***** THE INPUT *****
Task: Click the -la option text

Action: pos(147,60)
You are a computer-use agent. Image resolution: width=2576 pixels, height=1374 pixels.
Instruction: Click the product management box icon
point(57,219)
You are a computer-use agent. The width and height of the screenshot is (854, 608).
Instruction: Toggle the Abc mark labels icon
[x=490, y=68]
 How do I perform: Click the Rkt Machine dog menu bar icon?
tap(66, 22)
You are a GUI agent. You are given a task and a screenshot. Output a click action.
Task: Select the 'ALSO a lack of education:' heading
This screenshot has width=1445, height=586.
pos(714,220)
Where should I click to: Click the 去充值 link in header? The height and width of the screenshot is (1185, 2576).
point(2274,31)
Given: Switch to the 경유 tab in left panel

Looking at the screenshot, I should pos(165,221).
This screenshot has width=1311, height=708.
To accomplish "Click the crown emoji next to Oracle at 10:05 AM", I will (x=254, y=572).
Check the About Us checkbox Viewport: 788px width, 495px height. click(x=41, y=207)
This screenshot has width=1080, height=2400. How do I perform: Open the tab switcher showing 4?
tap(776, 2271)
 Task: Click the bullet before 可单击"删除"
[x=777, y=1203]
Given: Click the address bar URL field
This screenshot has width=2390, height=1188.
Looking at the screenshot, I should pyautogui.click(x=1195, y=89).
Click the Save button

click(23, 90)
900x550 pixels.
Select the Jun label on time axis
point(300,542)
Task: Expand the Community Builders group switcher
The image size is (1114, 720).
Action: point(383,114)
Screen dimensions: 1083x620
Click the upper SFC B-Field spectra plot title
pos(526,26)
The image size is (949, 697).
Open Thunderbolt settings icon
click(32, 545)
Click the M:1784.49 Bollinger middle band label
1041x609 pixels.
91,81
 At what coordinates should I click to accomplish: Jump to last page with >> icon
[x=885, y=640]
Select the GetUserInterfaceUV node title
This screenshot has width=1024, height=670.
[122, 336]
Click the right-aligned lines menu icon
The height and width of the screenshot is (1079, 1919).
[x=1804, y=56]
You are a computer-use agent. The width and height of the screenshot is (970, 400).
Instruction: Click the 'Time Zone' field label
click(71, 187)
*****
### WHAT YOU NEED TO DO
Copy out all of the data above line for line, without changing anything.

### IN RESPONSE
Task: Click the -la option text

Action: pos(147,60)
You are a computer-use agent. Image resolution: width=2576 pixels, height=1374 pixels.
Instruction: Click the product management box icon
point(57,219)
You are a computer-use agent. The width and height of the screenshot is (854, 608).
Instruction: Toggle the Abc mark labels icon
[x=490, y=68]
 How do I perform: Click the Rkt Machine dog menu bar icon?
tap(66, 22)
You are a GUI agent. You are given a task and a screenshot. Output a click action.
Task: Select the 'ALSO a lack of education:' heading
This screenshot has width=1445, height=586.
pos(714,220)
Where should I click to: Click the 去充值 link in header? The height and width of the screenshot is (1185, 2576).
point(2274,31)
Given: Switch to the 경유 tab in left panel

Looking at the screenshot, I should pos(165,221).
This screenshot has width=1311, height=708.
To accomplish "Click the crown emoji next to Oracle at 10:05 AM", I will (x=254, y=572).
Check the About Us checkbox Viewport: 788px width, 495px height. click(x=41, y=207)
This screenshot has width=1080, height=2400. How do I perform: Open the tab switcher showing 4?
tap(776, 2271)
 Task: Click the bullet before 可单击"删除"
[x=777, y=1203]
Given: Click the address bar URL field
This screenshot has width=2390, height=1188.
Looking at the screenshot, I should pyautogui.click(x=1195, y=89).
Click the Save button

click(23, 90)
900x550 pixels.
Select the Jun label on time axis
point(300,542)
Task: Expand the Community Builders group switcher
The image size is (1114, 720).
Action: point(383,114)
Screen dimensions: 1083x620
Click the upper SFC B-Field spectra plot title
pos(526,26)
The image size is (949, 697).
Open Thunderbolt settings icon
click(32, 545)
Click the M:1784.49 Bollinger middle band label
1041x609 pixels.
91,81
 At what coordinates should I click to accomplish: Jump to last page with >> icon
[x=885, y=640]
Select the GetUserInterfaceUV node title
This screenshot has width=1024, height=670.
[122, 336]
Click the right-aligned lines menu icon
The height and width of the screenshot is (1079, 1919).
[x=1804, y=56]
You are a computer-use agent. The width and height of the screenshot is (970, 400).
Instruction: Click the 'Time Zone' field label
click(71, 187)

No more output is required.